───── Information given

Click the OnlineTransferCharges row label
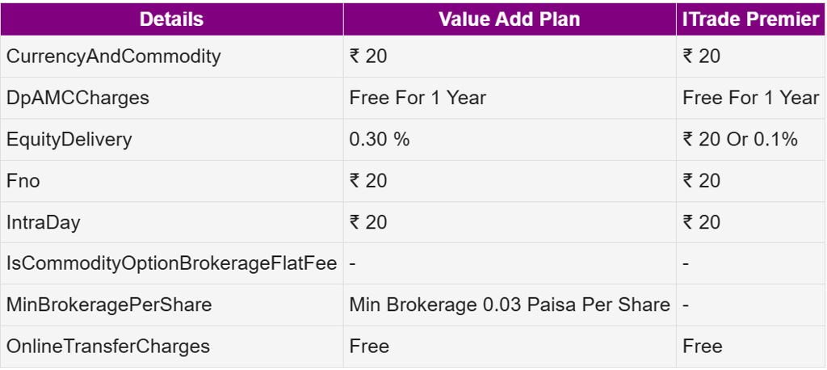The image size is (827, 370). [x=108, y=347]
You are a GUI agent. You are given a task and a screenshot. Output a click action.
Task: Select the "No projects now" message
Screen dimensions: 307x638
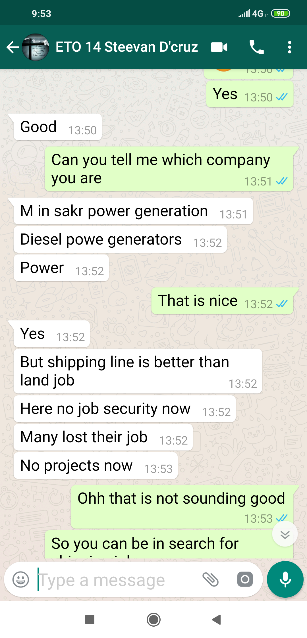pyautogui.click(x=96, y=466)
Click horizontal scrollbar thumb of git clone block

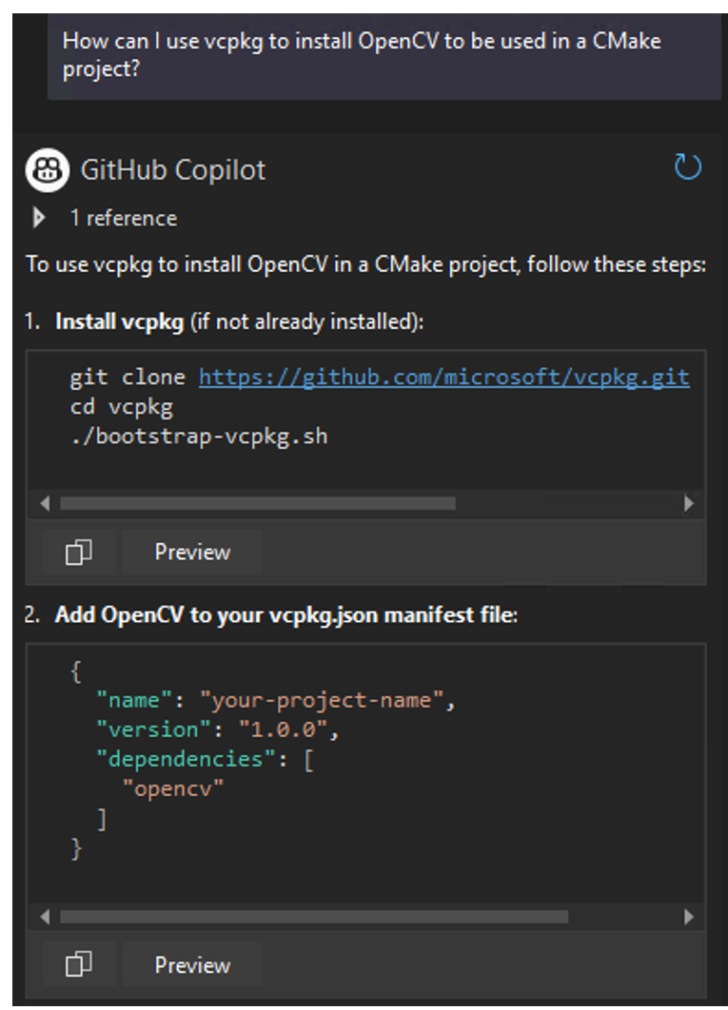257,503
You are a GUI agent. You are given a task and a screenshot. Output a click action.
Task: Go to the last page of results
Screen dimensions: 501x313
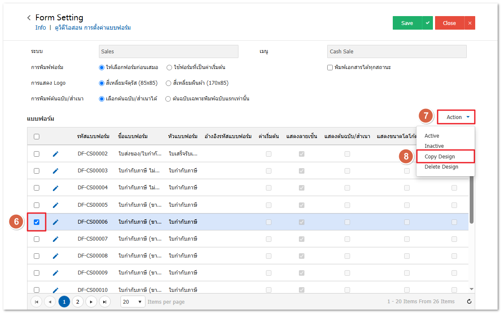coord(104,302)
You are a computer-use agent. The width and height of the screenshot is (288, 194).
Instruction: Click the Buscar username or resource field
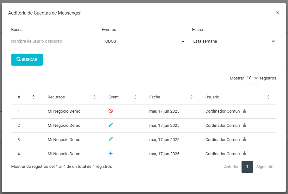click(x=53, y=41)
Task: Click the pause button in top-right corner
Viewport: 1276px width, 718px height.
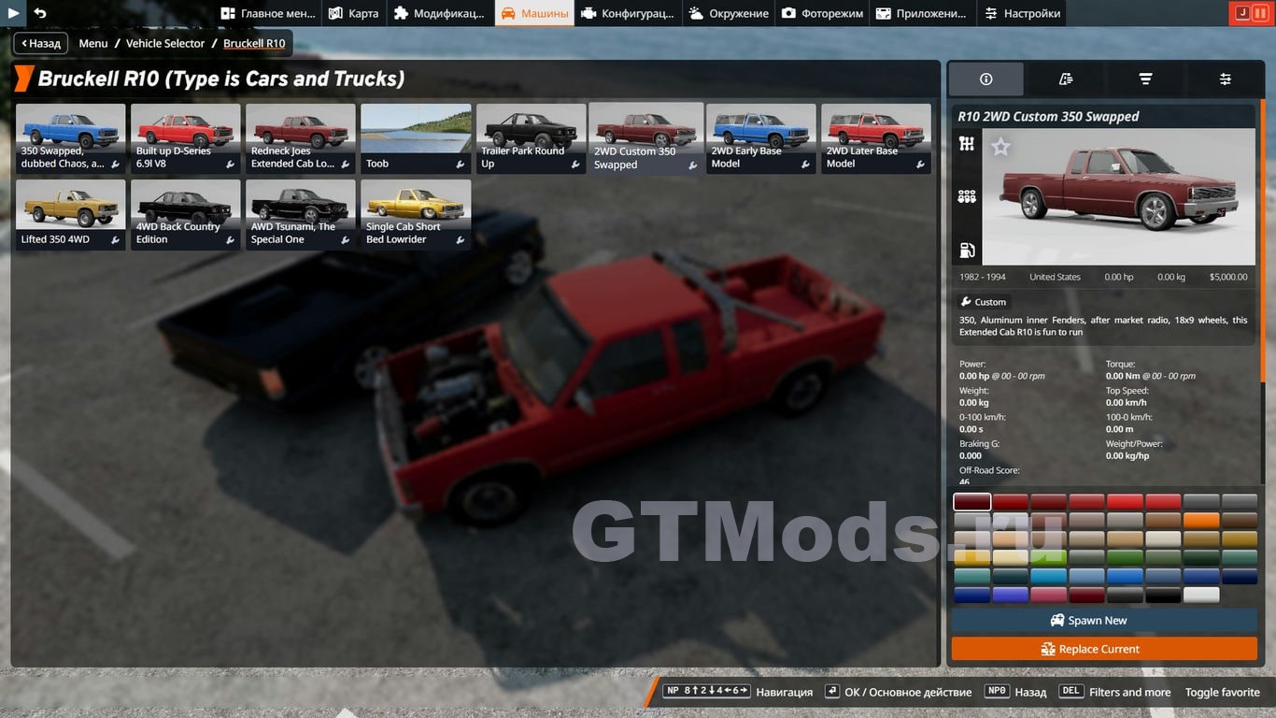Action: (x=1261, y=13)
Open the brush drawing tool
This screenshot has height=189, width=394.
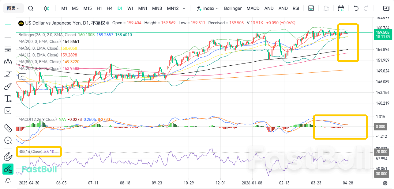click(8, 86)
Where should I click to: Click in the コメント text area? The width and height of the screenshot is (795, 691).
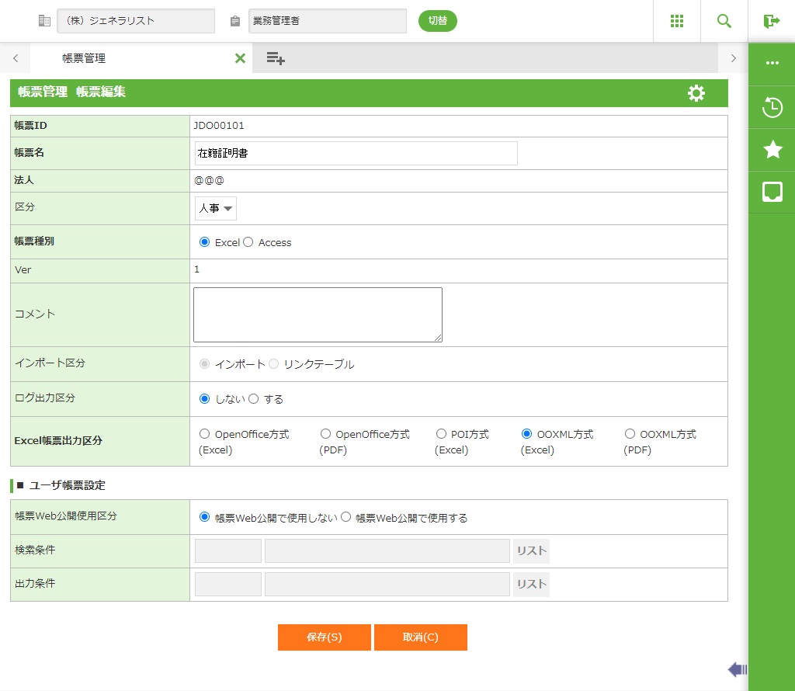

──────────

Repeat exactly the lines above, beginning at the one containing "Screen dimensions: 501x313" and ending at the one containing "Task: Click the". Do not carry over any pictures.

Task answer:
Screen dimensions: 501x313
coord(104,302)
You are a computer-use agent. The width and height of the screenshot is (288, 194).
Instruction: Click the Buscar username or resource field
click(x=53, y=41)
Task: Click the pause button in top-right corner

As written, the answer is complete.